L’étude Infras montre que :

  • Tous les ménages-type avec une faible consommation d’énergies fossiles se voient reversés plus d’argent qu’ils n’en dépensent, toutes taxes confondues. Les ménages à faibles revenus bénéficieront ainsi d’un gain de 130 à 150 francs net par an en 2021, et de 180 à 720 francs par an en 2030.
  • En 2021, en déduisant les montants redistribués par tête des taxes payées sur les combustibles, les carburants et les billets d’avion, la charge pour les ménages-type à faibles revenus ne dépassera jamais 60 francs net par an, même en cas de grosse consommation d’énergies fossiles.

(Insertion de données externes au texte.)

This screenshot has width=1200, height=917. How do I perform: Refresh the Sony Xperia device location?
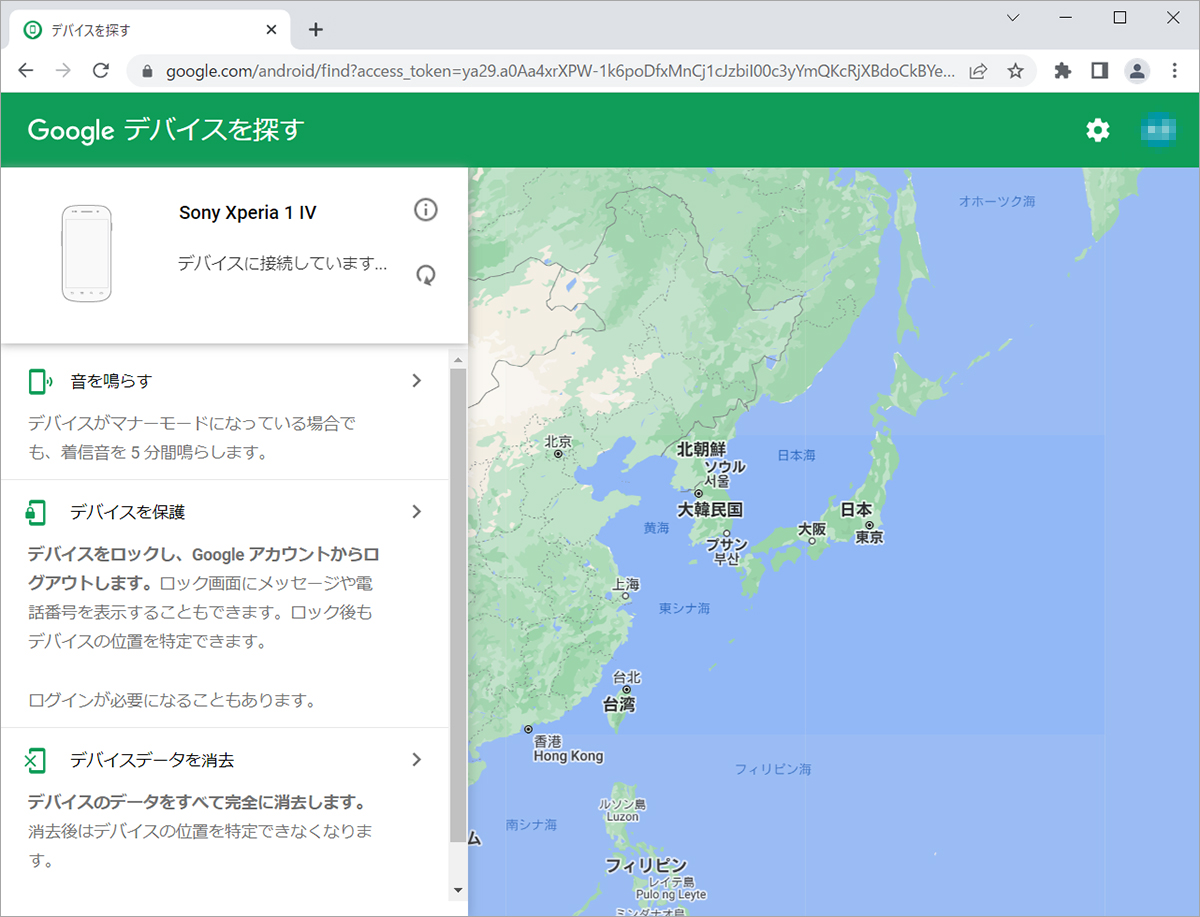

Ce n’est qu’après 2030, si ces ménages n’ont toujours pas corrigé leur consommation en énergies fossiles, qu’une charge sensiblement plus élevée pèsera alors sur leur budget, malgré la redistribution. Parallèlement aux taxes incitatives, la conversion rapide du parc immobilier à des méthodes de chauffage sans énergies fossiles et à l’efficience énergétique doit être soutenue par des financements publics. Il n’est pas juste de renchérir la consommation énergétique lorsque les moyens financiers manquent pour pouvoir économiser de l’énergie au quotidien.

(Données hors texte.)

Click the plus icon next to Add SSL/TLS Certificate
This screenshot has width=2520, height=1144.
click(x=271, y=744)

Soulager les propriétaires et protéger les locataires

De plus en plus de villes et de cantons investissent dans la modification de leur approvisionnement énergétique et soutiennent les propriétaires privés. Dans le canton d’Argovie, les VERT-E-S ont lancé une initiative pour tripler le taux d’assainissement des bâtiments et augmenter les financements publics. Dans le canton de Zurich, le conseiller d’Etat vert Martin Neukom prévoit d’investir chaque année 45 millions de francs dans l’installation de panneaux solaires et de pompes à chaleur. Le canton de Berne a doublé l’aide financière lors du remplacement d’un chauffage au mazout, déclenchant un véritable boom dans ce domaine. Les villes et les communes lancent des offensives solaires et se fixent des objectifs climatiques ambitieux. Toutes ces mesures créent et garantissent des emplois dans l’économie locale et renforcent la création de valeur ajoutée au niveau local. Toutefois, pour être socialement compatibles, elles doivent être couplées à une plus grande protection des locataires. L’initiative populaire « Davantage de logements abordables », soumise au vote le 9 février prochain, fixe des garde-fous importants en la matière. L’initiative garantit une mise en œuvre sociale de la politique climatique.

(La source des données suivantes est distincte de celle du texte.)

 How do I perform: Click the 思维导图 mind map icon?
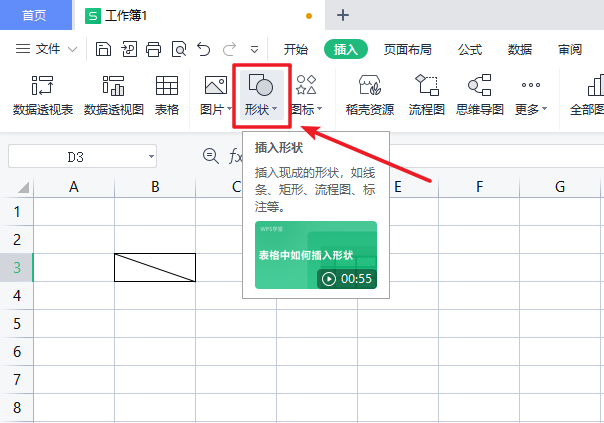click(x=479, y=87)
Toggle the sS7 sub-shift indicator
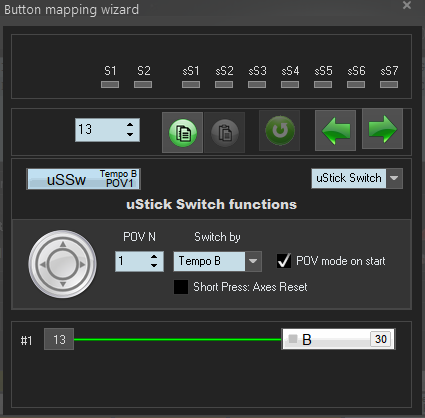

Faire des économies grâce à une mobilité respectueuse de l’environnement

Dans nul autre pays au monde ne sont achetées, volontairement, de si chères et lourdes voitures qu’en Suisse. La demande en SUV fossiles croît. Près de la moitié du parc automobile suisse est équipée de quatre roues motrices. Il n’y en a pourtant qu’entre 13 à 15% dans le reste de l’Europe. Cette différence ne s’explique pas par la topographie mais par la prospérité et le pouvoir d’achat élevé des Suissesses et des Suisses. Cette explosion des SUV a pour résultat des coûts de carburant plus élevés. Le surpoids engendré par une propulsion plus puissante et une conception plus massive de ces véhicules entraînent 25% de consommation supplémentaire. Mais, pour les partis bourgeois, lorsqu’il s’agit de compenser l’impact sur le climat des carburants ou d’introduire une taxe d’incitation sociale, pas question de sortir le moindre centime.

C’est le rôle des VERT-E-S d’exposer cette contradiction et de démontrer, sur la base de calculs de coûts réalistes, les avantages économiques du tournant durable à opérer dans les transports. Qui passe d’une voiture 8 litres à une voiture 4 litres économise près de 800 francs par an. Il est encore plus avantageux de partager sa voiture ou de la troquer contre un vélo ou les TP. Même les voitures à propulsions alternatives ne sont plus aujourd’hui plus onéreuses que celles à combustion. Il est ici crucial que la Confédération, les cantons et les communes participent à la construction de nouvelles bornes de recharge électrique. Pour y parvenir, sans incidence budgétaire, de l’argent du Fonds pour les routes nationales devrait être investi. Pour un tournant climatique social, des réductions ciblées devraient aussi être offertes sur le prix des transports publics.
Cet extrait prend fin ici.